Python code, 3 lines using set


  • 21
    class Solution(object):
    def intersection(self, nums1, nums2):
        """
        :type nums1: List[int]
        :type nums2: List[int]
        :rtype: List[int]
        """
        nums1=set(nums1)
        nums2=set(nums2)
        return list(nums1&nums2)

  • 15
    R

    make it 1 :)

    def intersection(self, nums1, nums2):
            return list(set(nums1) & set(nums2))

  • 0
    C

    this is a good answer, I don't know why some one vote down.


  • 0
    Z

    class Solution(object):
    def intersection(self, nums1, nums2):

        i = []
    
        for k in nums1:
            if k in nums2 and k not in i:
                i.append(k)
        
        return i

  • 10
    H

    @cheffyu because this answer just used the python implementation of intersection, it is same as

    return  set(nums2).intersection(nums2)

▸ DATA EXTRACT:
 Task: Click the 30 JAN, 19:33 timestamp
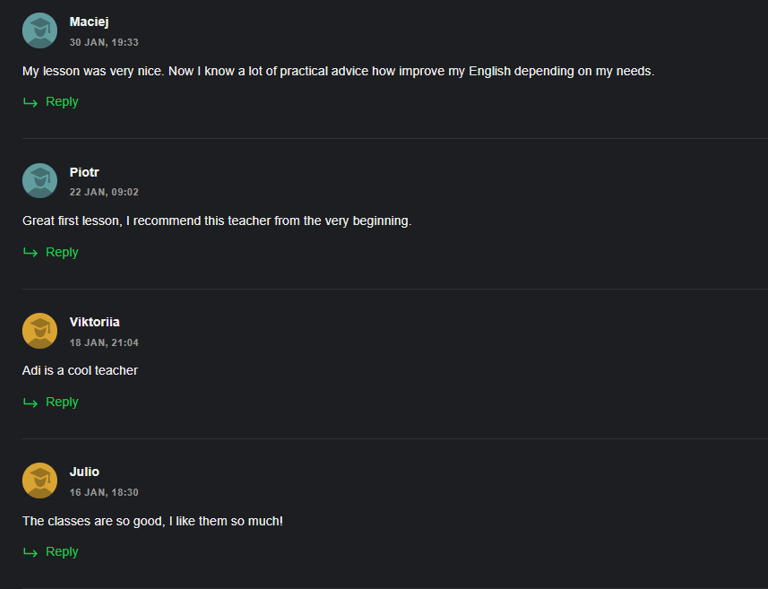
* * *
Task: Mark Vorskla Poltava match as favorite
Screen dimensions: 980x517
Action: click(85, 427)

▸ INSTRUCTIONS TO FOLLOW: Carry on the forum thread about intersecting two lists in Python with sets, picking up right after its last reply.

▸ RESPONSE:
    

    If you do this during interview, it would definitely not impress the interviewer.


  • 0
    L

    @cheffyu
    I think the reason is that this is not an algorithm solution. The "intersection" operation of two arrays ("lists" here in Python) should be IMPLEMENTED, rather then USED. The problems here we are working on are under the topic of "Algorithm", and this solution just uses the built-in (it's good, but it's not the wanted one). If Python can use all its built-in and libraries, many hard problems here is not a real problem.


  • 0

    Make it 0 line :)

    intersection = lambda *p: list(set(p[1]) & set(p[2]))

  • 0
    A
    This post is deleted!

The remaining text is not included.